EXERCISE TEXT:
[Start of section]

This work was written for the Creekview High School A Cappella Choir (Carrollton, TX)–Tara Sikon, director and Brian Murray, associate director–for their performance at the 2013 Texas Music Educators Association Conference.
All will undoubtedly recognize the opening words of Jane Taylor’s “The Star”. First published in a collection of Rhymes for the Nursery in 1806, the stanza that begins “Twinkle, twinkle, little star” is accompanied traditionally by a French folk melody, Ah! vous dirai-je, Maman, first published in 1761 and later popularized by Mozart in a set of twelve variations (K. 300e, 1782) and Haydn in his “Surprise” Symphony, No. 94 in G Major (1792). The poem continues, though, and reading further through Taylor’s additional stanzas reveals a poem not only of a child’s curiosity, but also of comfort, of safety and guidance through the dark night.
In this setting, I quote briefly the traditional folk tune with an initial melodic motive of an ascending fifth. Fifth relationships also figure prominently throughout the work—from the opening, “rocking” gesture in the piano, through a harmonic motion outlining a descending fifth, to the occasional movement of open parallel sonorities—an allusion to a harmony of the spheres, a sense of marvel in the beauty of starlight. The poem, in the end, is a lullaby, and the music seeks to portray a child desperately trying to stay awake to watch the stars, only to find himself pulled into a dreaming sleep.

[End of section]

PROBLEMS AND TASKS:
[1] Decide whether each statement agrees with the program note. Answer yes or no for each and quote the words that settle it.
(a) Taylor's poem first appeared in print in 1806.
(b) The work was composed for a performance at the 2012 Texas Music Educators Association Conference.
(c) The setting opens its melody with a descending fifth.
[2] Recast the program note's paragraph beginning "All will undoubtedly recognize" as a bulleted list that keeps its main facts.
[3] Answer each question from the program note.
(a) Who is the associate director of the choir?
(b) Which Haydn symphony is named as using the melody?
(c) What does the music try to portray at the end?
The listing that comes next is separate material and has no connection to the program note.

DATA PROVIDED:

[Start of section]

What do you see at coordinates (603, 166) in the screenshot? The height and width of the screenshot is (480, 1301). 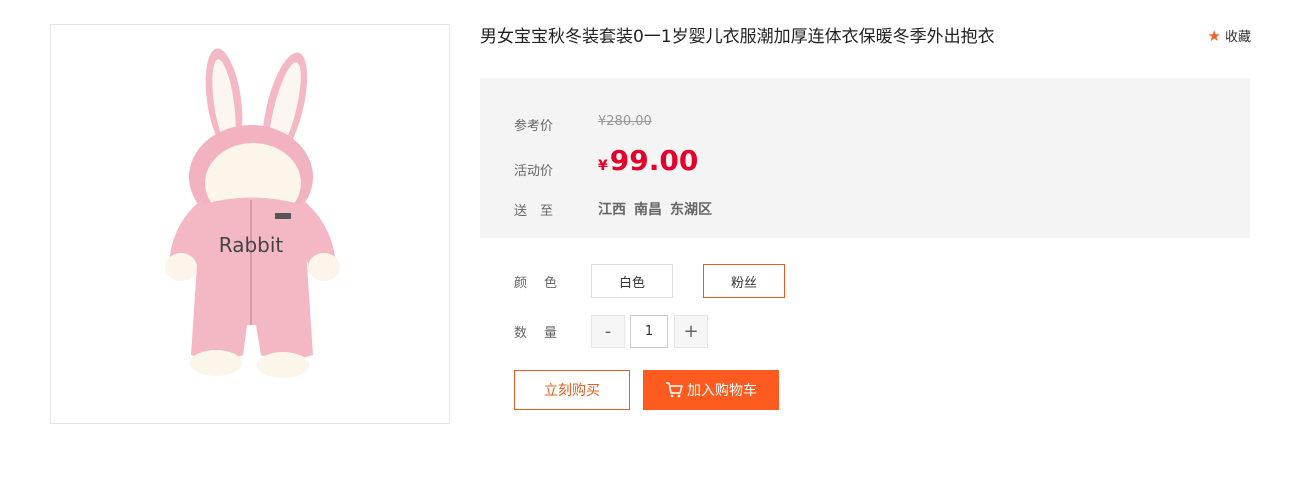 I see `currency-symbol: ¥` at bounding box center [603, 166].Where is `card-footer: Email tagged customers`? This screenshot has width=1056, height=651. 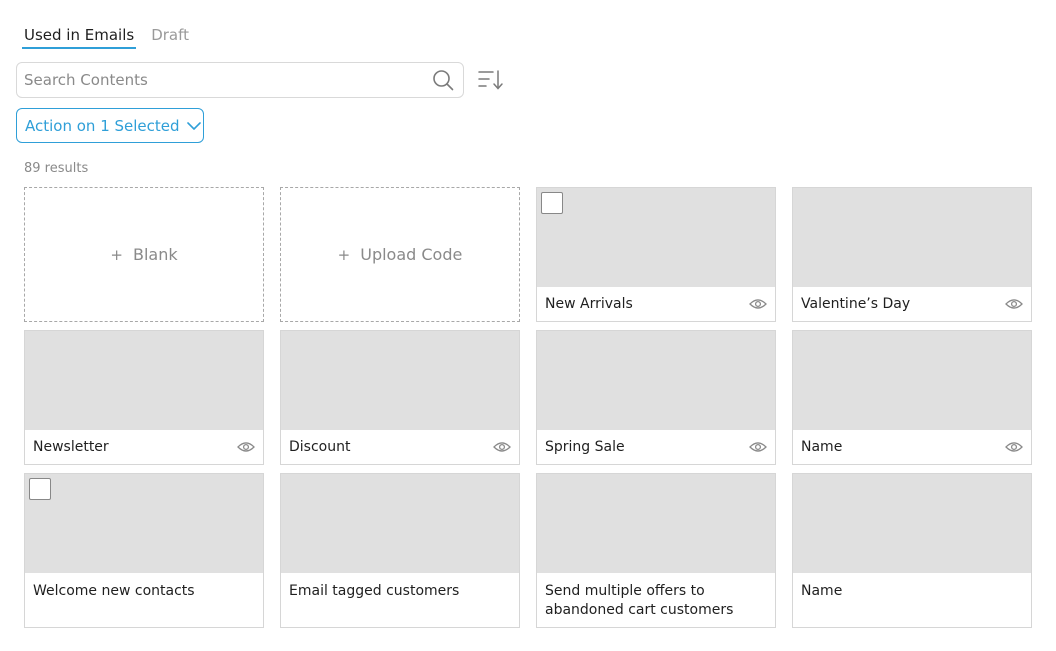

[End of section]

RESPONSE LIST:
[1]
(a) Yes: "First published in a collection of Rhymes for the Nursery in 1806"
(b) No: "for their performance at the 2013 Texas Music Educators Association Conference"
(c) No: "an initial melodic motive of an ascending fifth"

[2]
- The opening words come from Jane Taylor's "The Star," first published in 1806 in a collection of Rhymes for the Nursery.
- The stanza beginning "Twinkle, twinkle, little star" is traditionally sung to the French folk melody Ah! vous dirai-je, Maman, first published in 1761.
- Mozart popularized the melody in a set of twelve variations (K. 300e, 1782).
- Haydn also popularized it in his "Surprise" Symphony, No. 94 in G Major (1792).
- Taylor's further stanzas show a poem about a child's curiosity and also about comfort, safety and guidance through the dark night.

[3]
(a) Brian Murray.
(b) The "Surprise" Symphony, No. 94 in G Major (1792).
(c) A child desperately trying to stay awake to watch the stars, only to find himself pulled into a dreaming sleep.